记录更新和删除(即将到来):Delta Lake 将支持合并、更新和删除 DML 命令。这使得工程师可以轻松地维护和删除数据湖中的记录,并简化他们的变更数据捕获和 GDPR 用例。由于 Delta Lake 在文件粒度上跟踪和修改数据,因此,比读取和覆写整个分区或表要高效得多。
数据期望(即将到来):Delta Lake 还将支持一个新的 API,用于设置表或目录的数据期望。工程师将能够通过指定布尔条件及调整严重程度来处理数据期望。当 Apache Spark 作业写入表或目录时,Delta Lake 将自动验证记录,当出现违规时,它将根据所预置的严重程度处理记录。

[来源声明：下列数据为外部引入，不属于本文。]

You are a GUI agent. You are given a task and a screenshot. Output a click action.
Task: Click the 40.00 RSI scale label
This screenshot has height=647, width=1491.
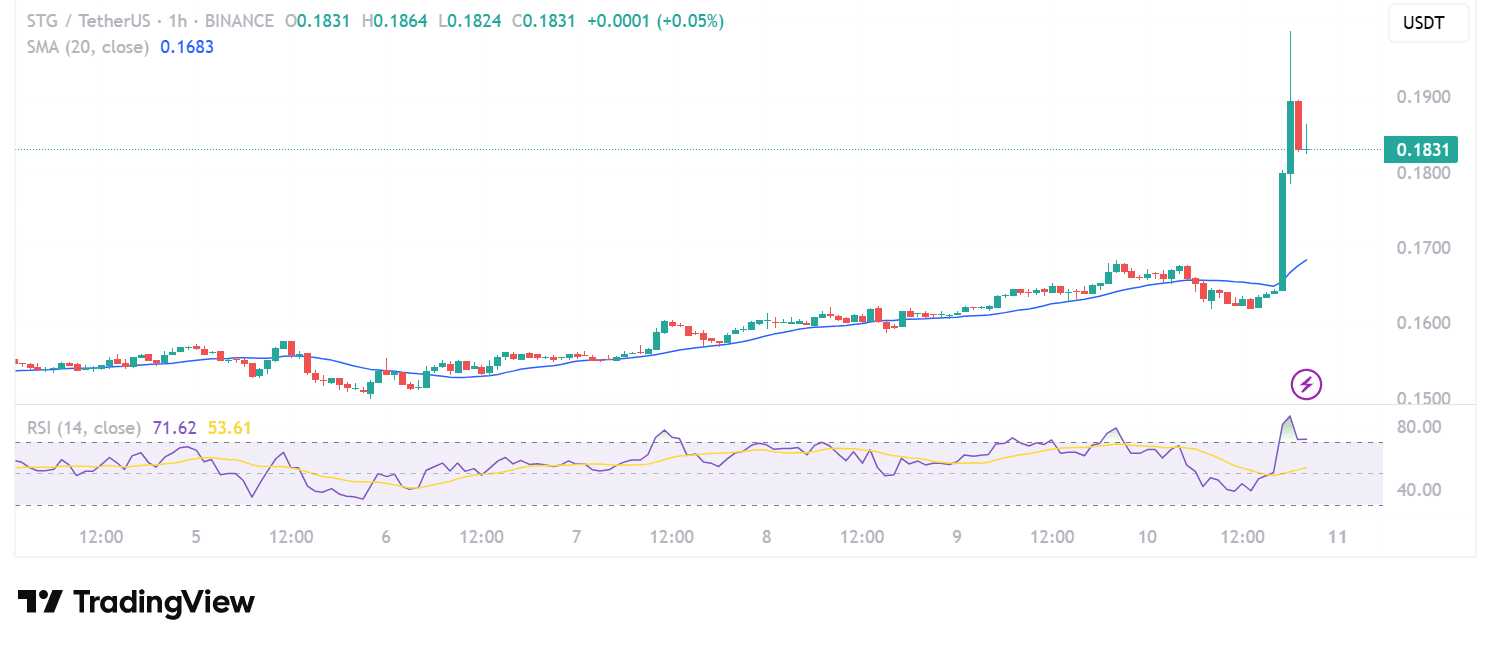(x=1418, y=490)
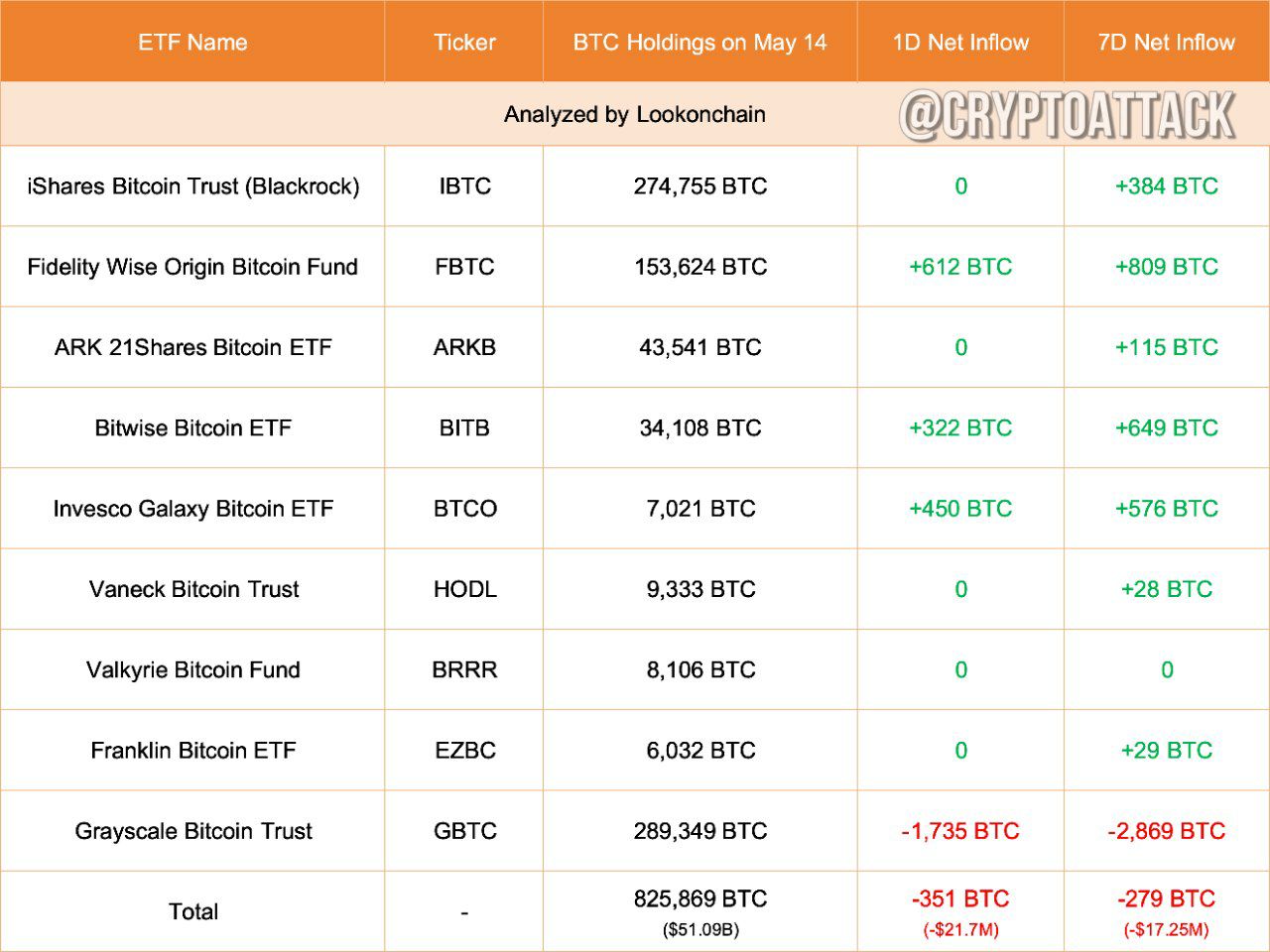
Task: Select the -1,735 BTC Grayscale outflow
Action: [960, 831]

原子可见性:必须有一种方法使文件完全可见或完全不可见。
互斥:只有一个写入者能够在最终目的地创建(或重命名)文件。
一致性清单:一旦在目录中写入了一个文件,该目录未来的所有清单都必须返回该文件。
Delta Lake牛刀初试
官网提供了QuickStart方便我们快速学习。
创建一个Maven工程,加入以下依赖:
<dependency>
<groupId>io.delta</groupId>
<artifactId>delta-core_2.11</artifactId>
<version>0.4.0</version>
</dependency>
Create a table
创建一个 Delta 类型的表方法很简单,如下。
import org.apache.spark.sql.SparkSession;
import org.apache.spark.sql.Dataset;
import org.apache.spark.sql.Row;
SparkSession spark = ... // create SparkSession
Dataset<Row> data = data = spark.range(0, 5);
data.write().format("delta").save("/tmp/delta-table");
➜ delta-table tree
├── _delta_log
│ └── 00000000000000000000.json
├── part-00000-80eac632-e80e-4b63-ba0b-07e83667544c-c000.snappy.parquet
├── part-00001-cfced55c-3129-4db2-9330-d72e03b9a1b2-c000.snappy.parquet
├── part-00002-7cbfe8b0-a046-4ae8-91e8-5eb1c7bcedf7-c000.snappy.parquet
└── part-00003-8cae5863-12f2-476e-9c1b-e29720a39b66-c000.snappy.parquet
Dataset<Row> data = data = spark.range(5, 10);
data.write().format("delta").mode("overwrite").save("/tmp/delta-table");
scala> val df = spark.read.format("delta").load("/tmp/delta-table")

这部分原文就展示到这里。